On 7/8/20 6:58 AM, Kanchan Joshi wrote:
> On Tue, Jul 07, 2020 at 04:37:55PM -0600, Jens Axboe wrote:
>> On 7/7/20 4:18 PM, Matthew Wilcox wrote:
>>> On Tue, Jul 07, 2020 at 02:40:06PM -0600, Jens Axboe wrote:
>>>>>> so we have another 24 bytes before io_kiocb takes up another cacheline.
>>>>>> If that's a serious problem, I have an idea about how to shrink struct
>>>>>> kiocb by 8 bytes so struct io_rw would have space to store another
>>>>>> pointer.
>>>>> Yes, io_kiocb has room.

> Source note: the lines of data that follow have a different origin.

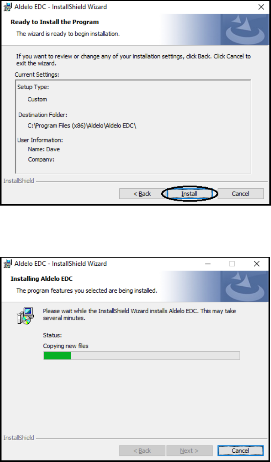Cancel the Installing Aldelo EDC progress dialog
Viewport: 271px width, 462px height.
[x=240, y=450]
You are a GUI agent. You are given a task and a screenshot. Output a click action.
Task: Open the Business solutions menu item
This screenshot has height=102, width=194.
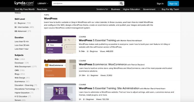pos(115,9)
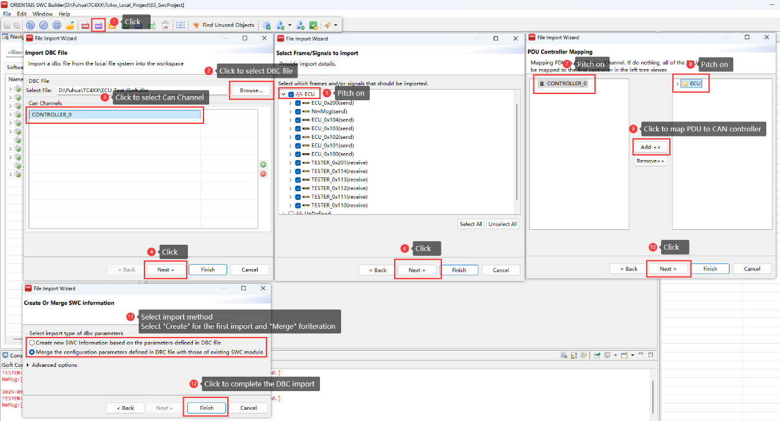Expand the Advanced options section
The width and height of the screenshot is (780, 421).
pyautogui.click(x=28, y=365)
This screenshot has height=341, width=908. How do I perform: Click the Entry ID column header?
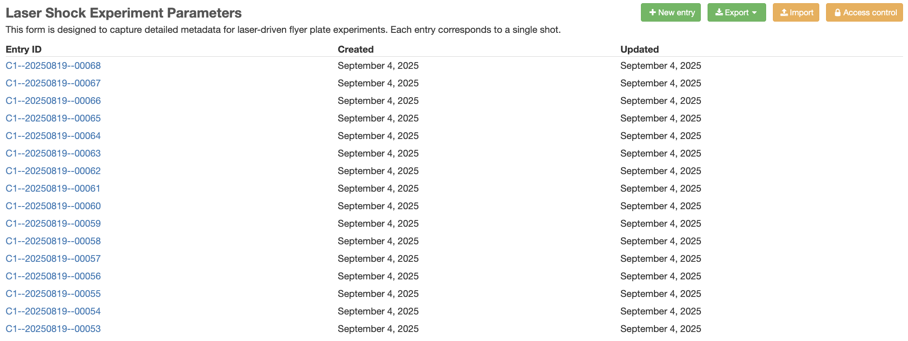click(x=23, y=49)
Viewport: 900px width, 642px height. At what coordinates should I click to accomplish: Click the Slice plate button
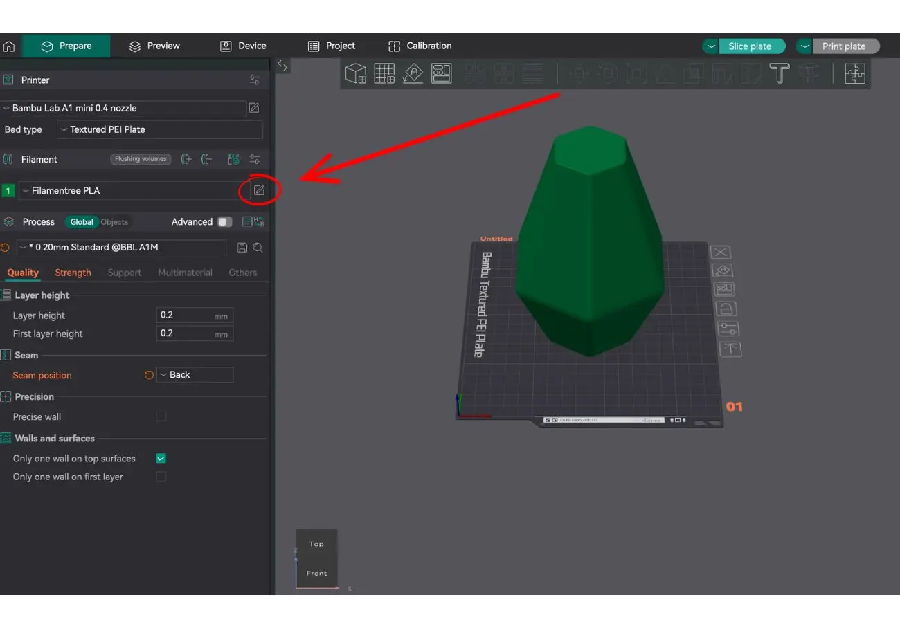click(x=750, y=46)
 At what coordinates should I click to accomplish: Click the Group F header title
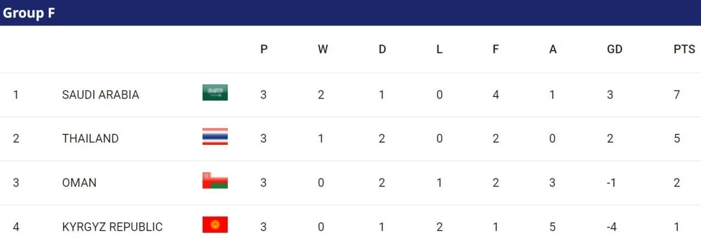pyautogui.click(x=29, y=13)
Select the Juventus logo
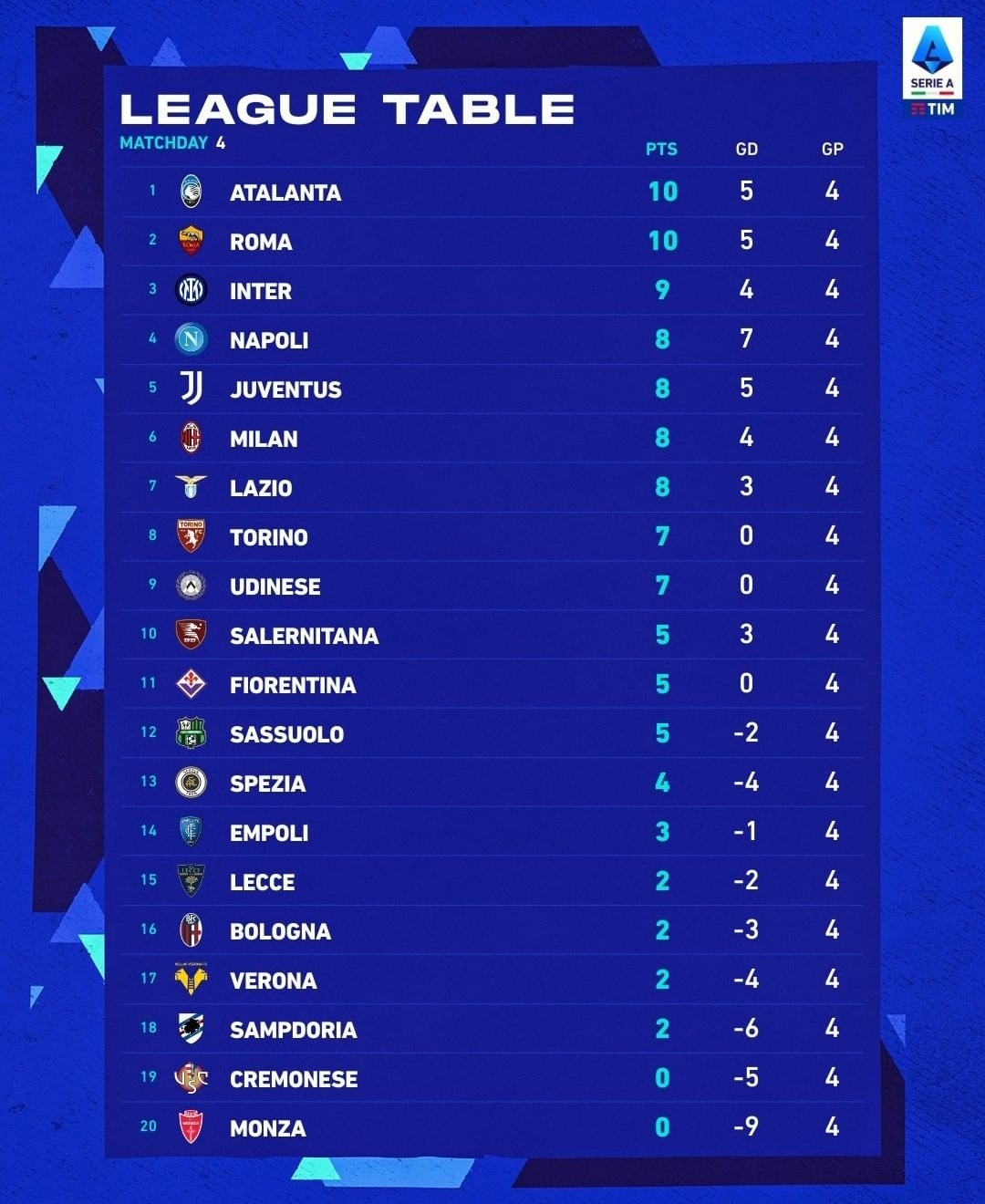Viewport: 985px width, 1204px height. coord(191,389)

Cache-locality wise whether that is fine or
>>>>> it must be placed within io_rw - I'll come to know once I get to
>>>>> implement this. Please share the idea you have, it can come handy.
>>>>
>>>> Except it doesn't, I'm not interested in adding per-request type fields
>>>> to the generic part of it. Before we know it, we'll blow past the next
>>>> cacheline.
>>>>
>>>> If we can find space in the kiocb, that'd be much better. Note that once
>>>> the async buffered bits go in for 5.9, then there's no longer a 4-byte
>>>> hole in struct kiocb.
>>>
>>> Well, poot, I was planning on using that. OK, how about this:
>>
>> Figured you might have had your sights set on that one, which is why I
>> wanted to bring it up upfront :-)
>>
>>> +#define IOCB_NO_CMPL (15 << 28)
>>>
>>> struct kiocb {
>>> [...]
>>> - void (*ki_complete)(struct kiocb *iocb, long ret, long ret2);
>>> + loff_t __user *ki_uposp;
>>> - int ki_flags;
>>> + unsigned int ki_flags;
>>>
>>> +typedef void ki_cmpl(struct kiocb *, long ret, long ret2);
>>> +static ki_cmpl * const ki_cmpls[15];
>>>
>>> +void ki_complete(struct kiocb *iocb, long ret, long ret2)
>>> +{
>>> + unsigned int id = iocb->ki_flags >> 28;
>>> +
>>> + if (id < 15)
>>> + ki_cmpls[id](iocb, ret, ret2);
>>> +}
>>>
>>> +int kiocb_cmpl_register(void (*cb)(struct kiocb *, long, long))
>>> +{
>>> + for (i = 0; i < 15; i++) {
>>> + if (ki_cmpls[id])
>>> + continue;
>>> + ki_cmpls[id] = cb;
>>> + return id;
>>> + }
>>> + WARN();
>>> + return -1;
>>> +}
>>
>> That could work, we don't really have a lot of different completion
>> types in the kernel.
>
> Thanks, this looks sorted.

Not really, someone still needs to do that work. I took a quick look, and
most of it looks straight forward. The only potential complication is
ocfs2, which does a swap of the completion for the kiocb. That would just
turn into an upper flag swap. And potential sync kiocb with NULL
ki_complete. The latter should be fine, I think we just need to reserve
completion nr 0 for being that.

--
Jens Axboe